* Task input
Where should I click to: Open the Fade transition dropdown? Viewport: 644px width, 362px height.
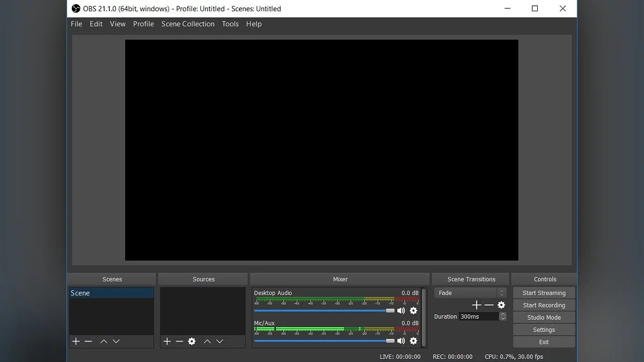click(x=470, y=293)
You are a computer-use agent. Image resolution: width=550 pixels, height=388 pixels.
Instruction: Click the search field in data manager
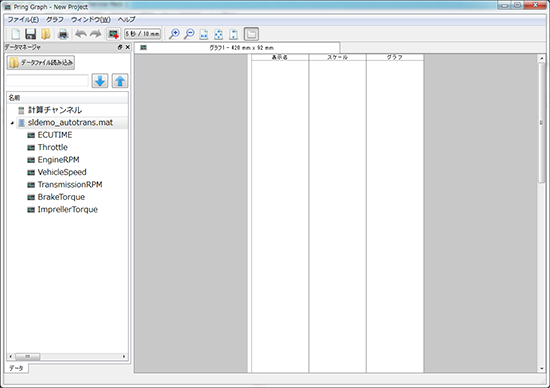coord(47,81)
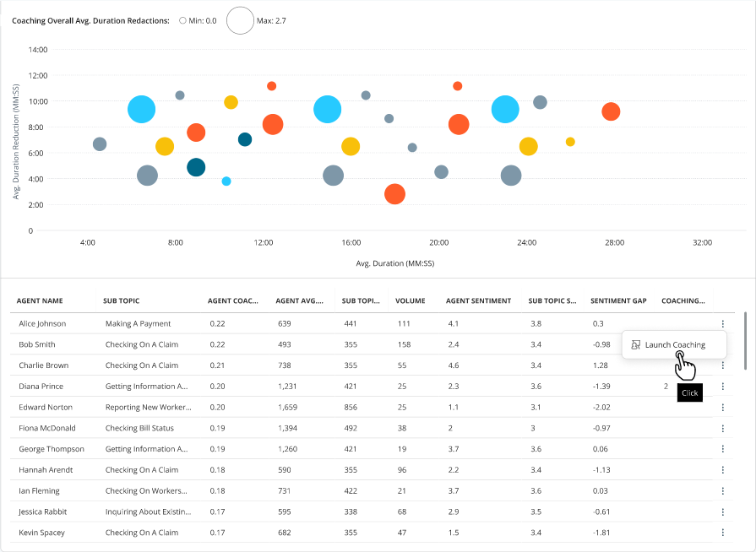Select the orange bubble near 28:00 duration
Viewport: 756px width, 552px height.
coord(611,111)
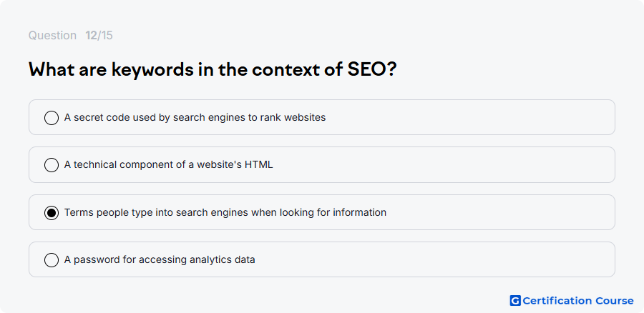644x313 pixels.
Task: Click the gray "Question" label
Action: (x=52, y=36)
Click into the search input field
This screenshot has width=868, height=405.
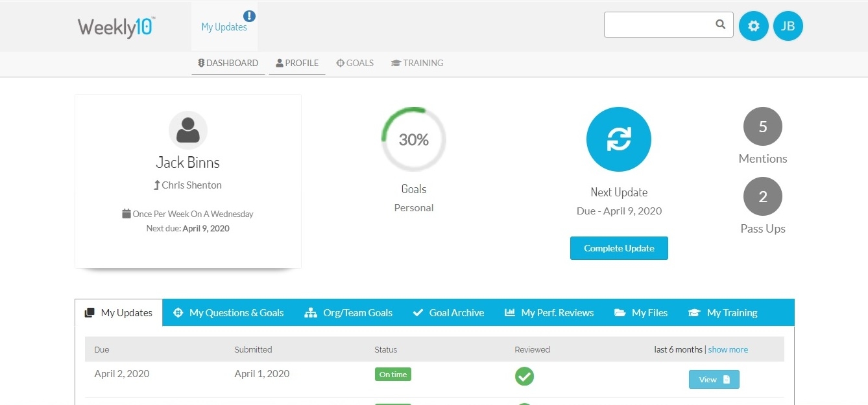658,25
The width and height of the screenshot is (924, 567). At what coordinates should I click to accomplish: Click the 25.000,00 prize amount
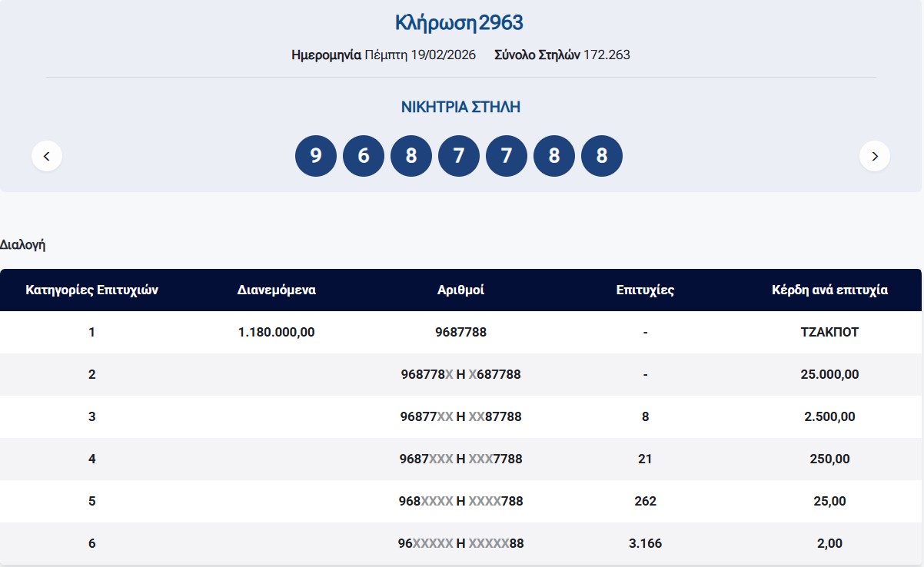829,375
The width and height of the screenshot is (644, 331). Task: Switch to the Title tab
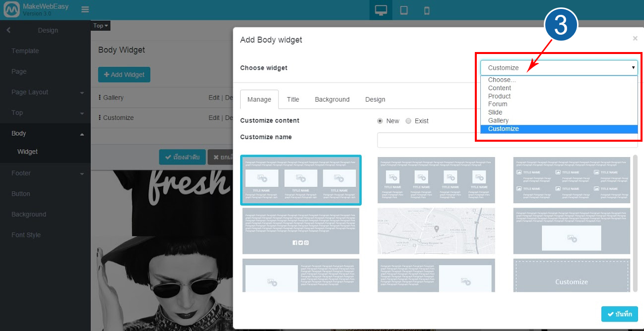[293, 99]
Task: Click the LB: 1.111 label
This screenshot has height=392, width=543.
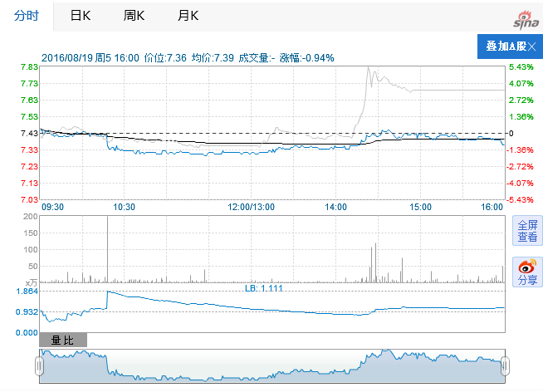Action: coord(264,288)
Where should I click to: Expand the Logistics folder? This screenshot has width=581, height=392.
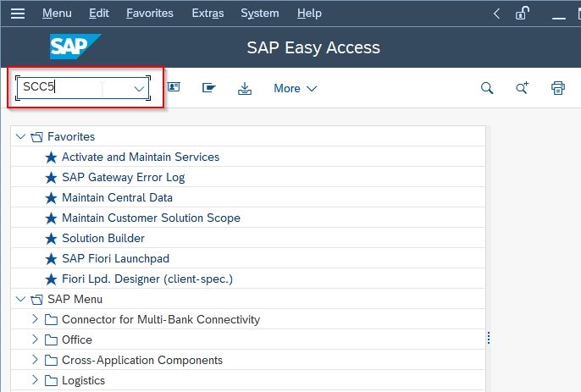tap(35, 380)
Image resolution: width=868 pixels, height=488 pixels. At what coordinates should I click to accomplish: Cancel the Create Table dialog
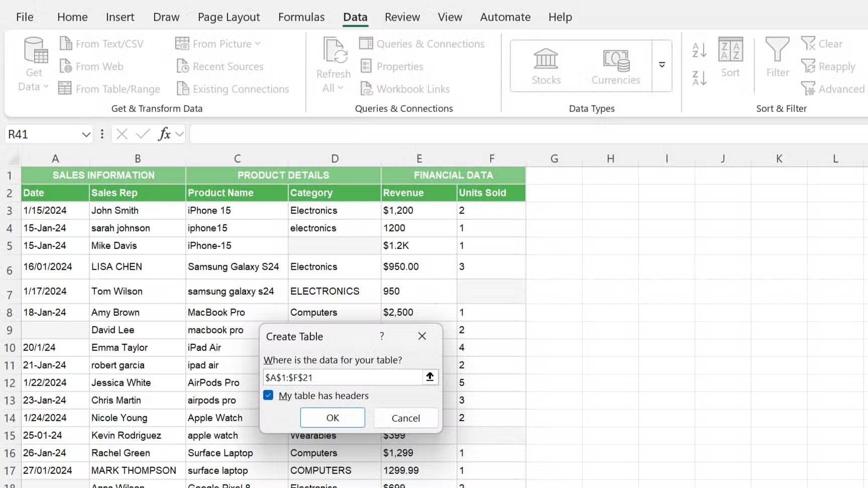coord(405,418)
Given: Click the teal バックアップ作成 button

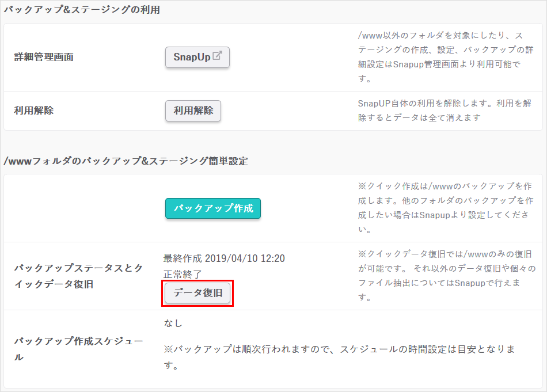Looking at the screenshot, I should click(x=213, y=208).
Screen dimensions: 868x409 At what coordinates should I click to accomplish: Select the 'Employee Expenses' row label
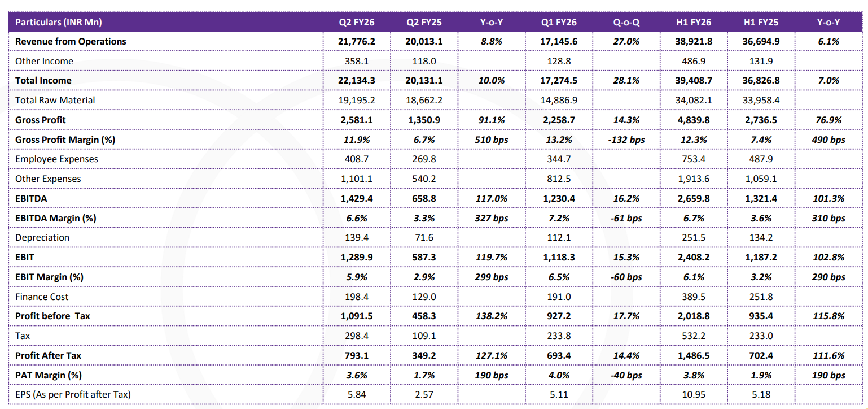(x=56, y=159)
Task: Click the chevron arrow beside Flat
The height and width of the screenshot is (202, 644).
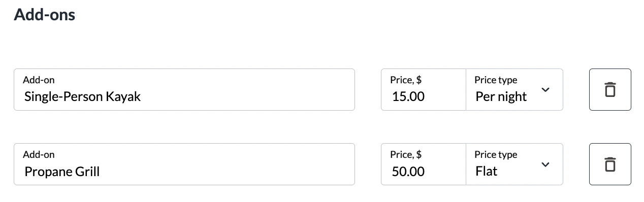Action: (x=545, y=164)
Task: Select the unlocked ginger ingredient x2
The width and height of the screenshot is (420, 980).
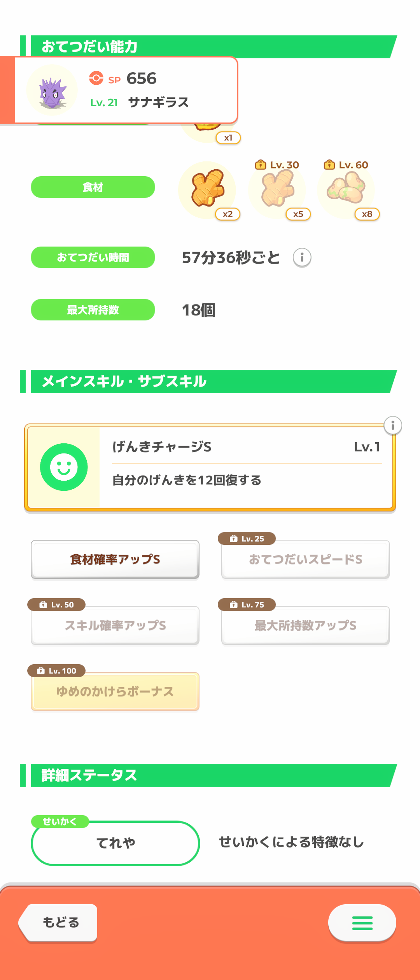Action: click(208, 190)
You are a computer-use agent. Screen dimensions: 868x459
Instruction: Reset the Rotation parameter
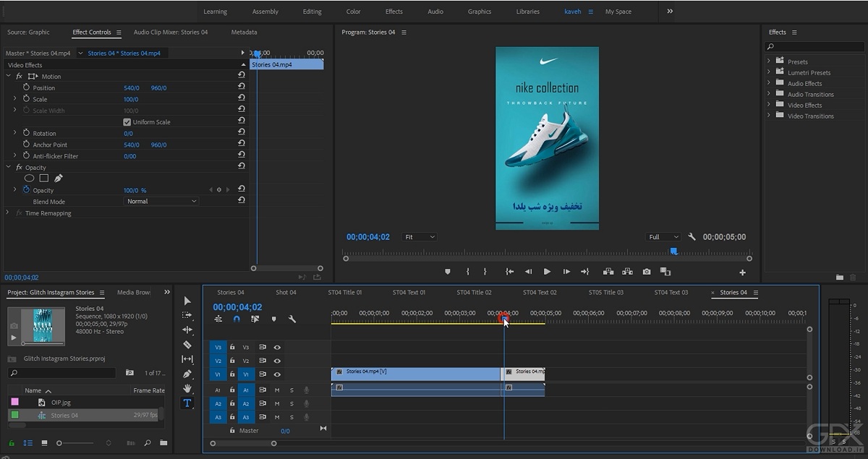click(x=242, y=133)
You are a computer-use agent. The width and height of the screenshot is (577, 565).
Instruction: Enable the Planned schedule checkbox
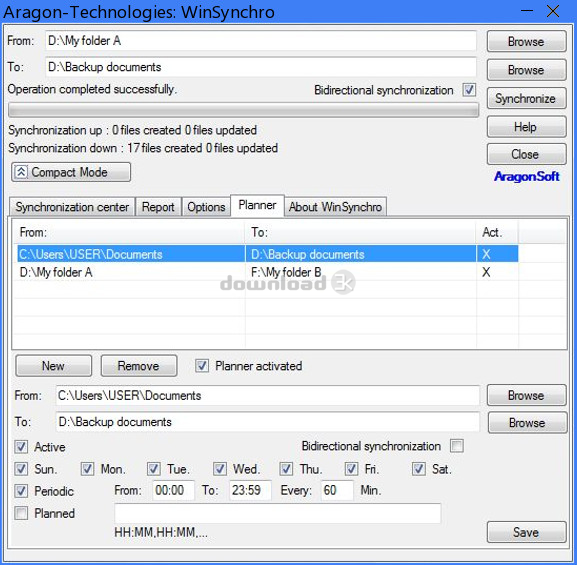pyautogui.click(x=21, y=513)
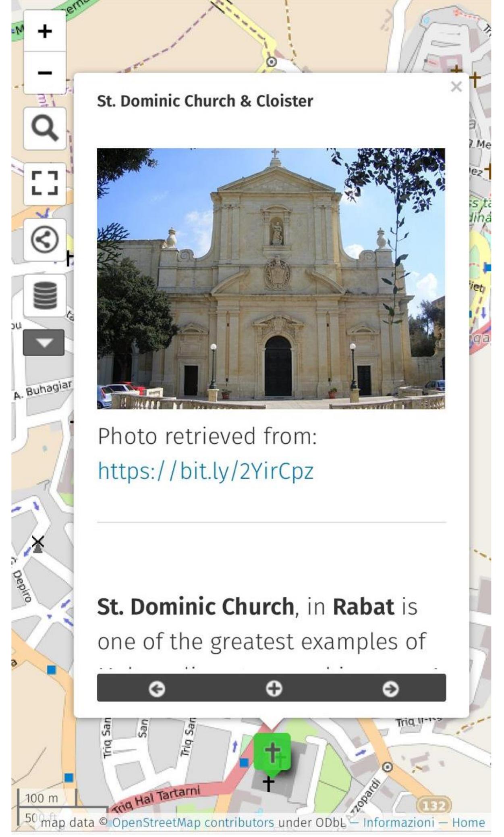The image size is (504, 837).
Task: Click the black cross below the green marker
Action: pos(268,783)
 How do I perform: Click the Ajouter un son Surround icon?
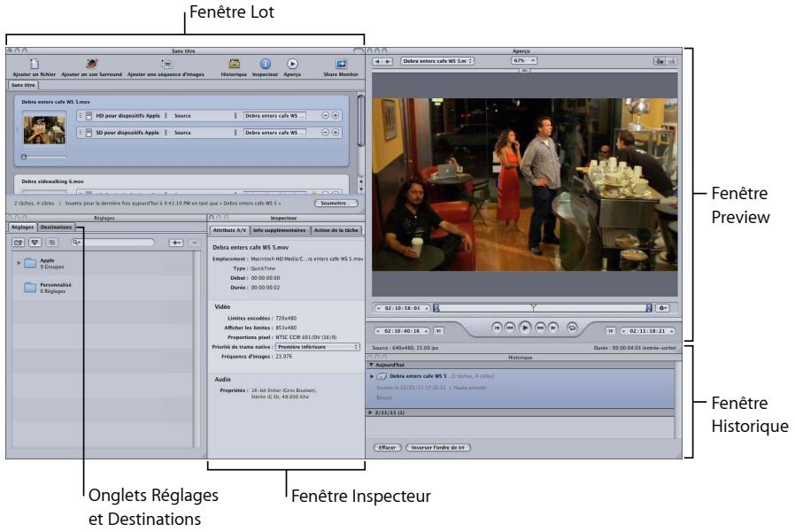(91, 64)
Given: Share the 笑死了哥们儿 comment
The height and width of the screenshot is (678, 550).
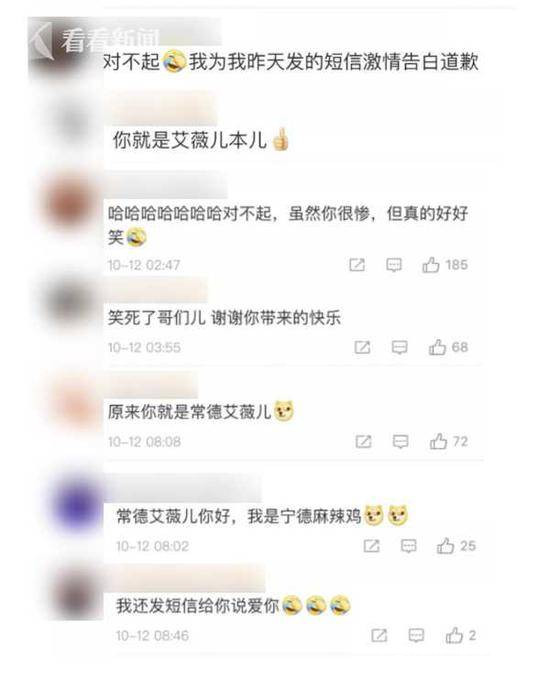Looking at the screenshot, I should 362,347.
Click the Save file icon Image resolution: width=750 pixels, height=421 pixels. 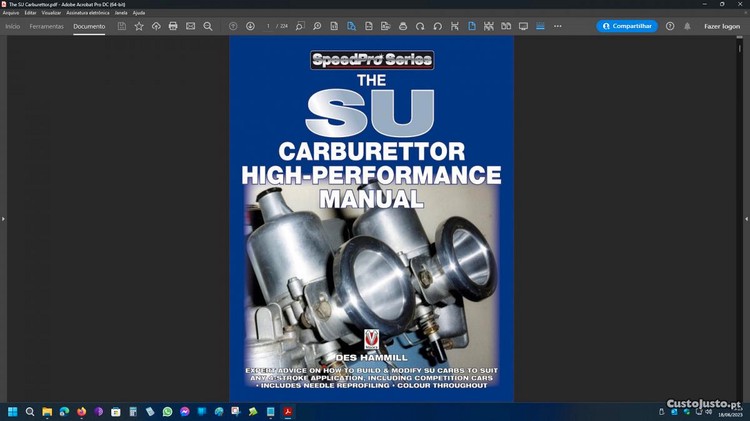tap(122, 26)
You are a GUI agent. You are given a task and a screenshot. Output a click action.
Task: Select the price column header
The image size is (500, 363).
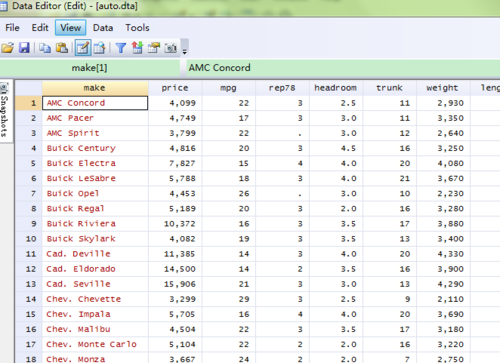pos(175,88)
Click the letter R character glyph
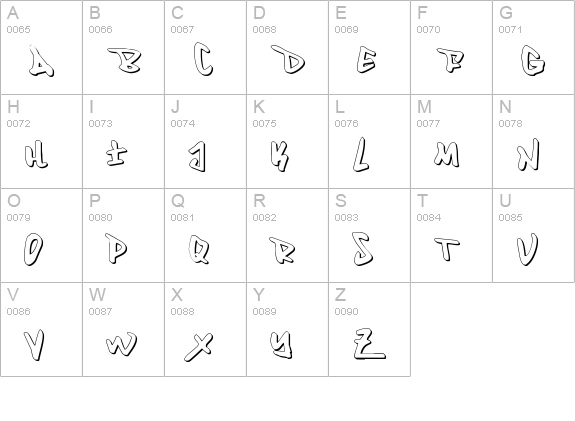This screenshot has height=421, width=575. tap(288, 235)
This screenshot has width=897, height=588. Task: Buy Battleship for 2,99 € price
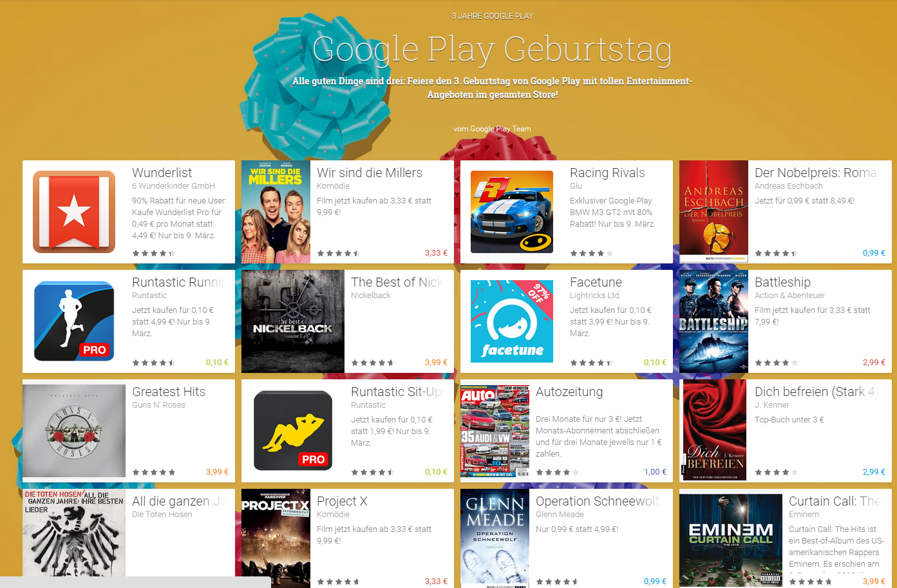click(874, 363)
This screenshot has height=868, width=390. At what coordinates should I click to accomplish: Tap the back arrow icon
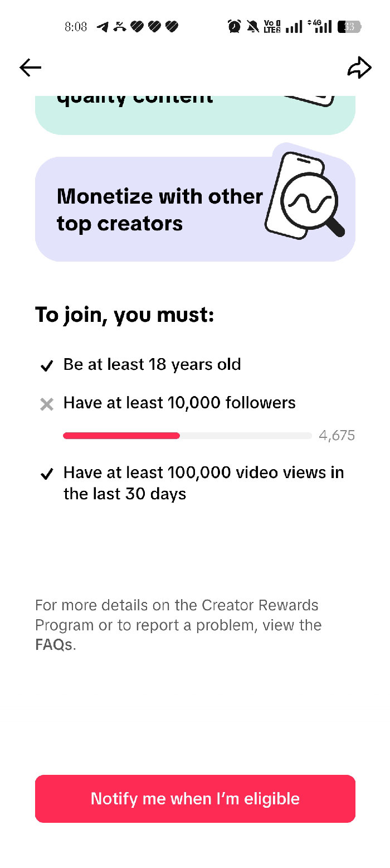point(31,67)
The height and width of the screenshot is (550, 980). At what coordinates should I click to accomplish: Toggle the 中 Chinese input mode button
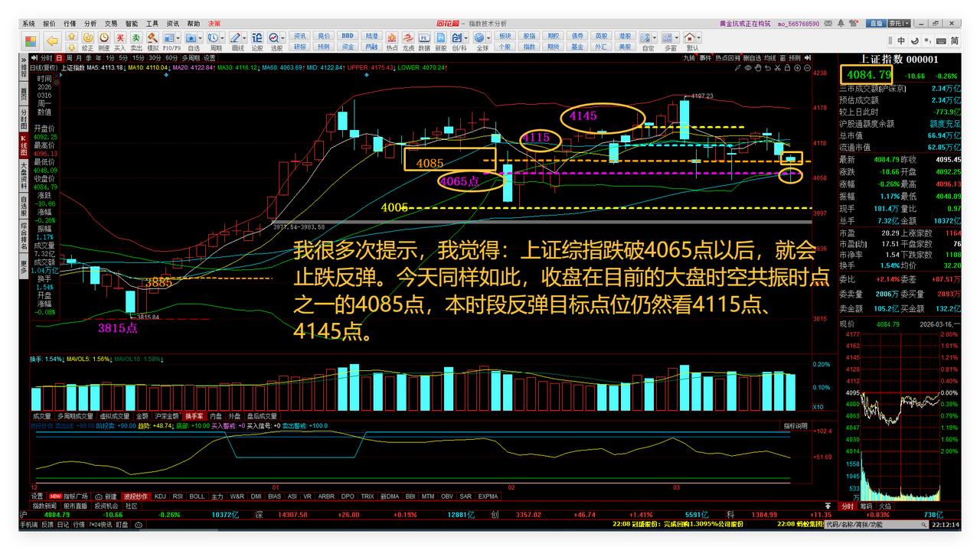(901, 42)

* Exercise aim
In the preceding material, find each line holding the word "computer" and copy it out.

* Completed task
You are a computer-use agent. Image resolution: width=550 pixels, height=388 pixels.
You are a computer-use agent. Screen dimensions: 868x459
You are a computer-use agent. The width and height of the screenshot is (577, 565).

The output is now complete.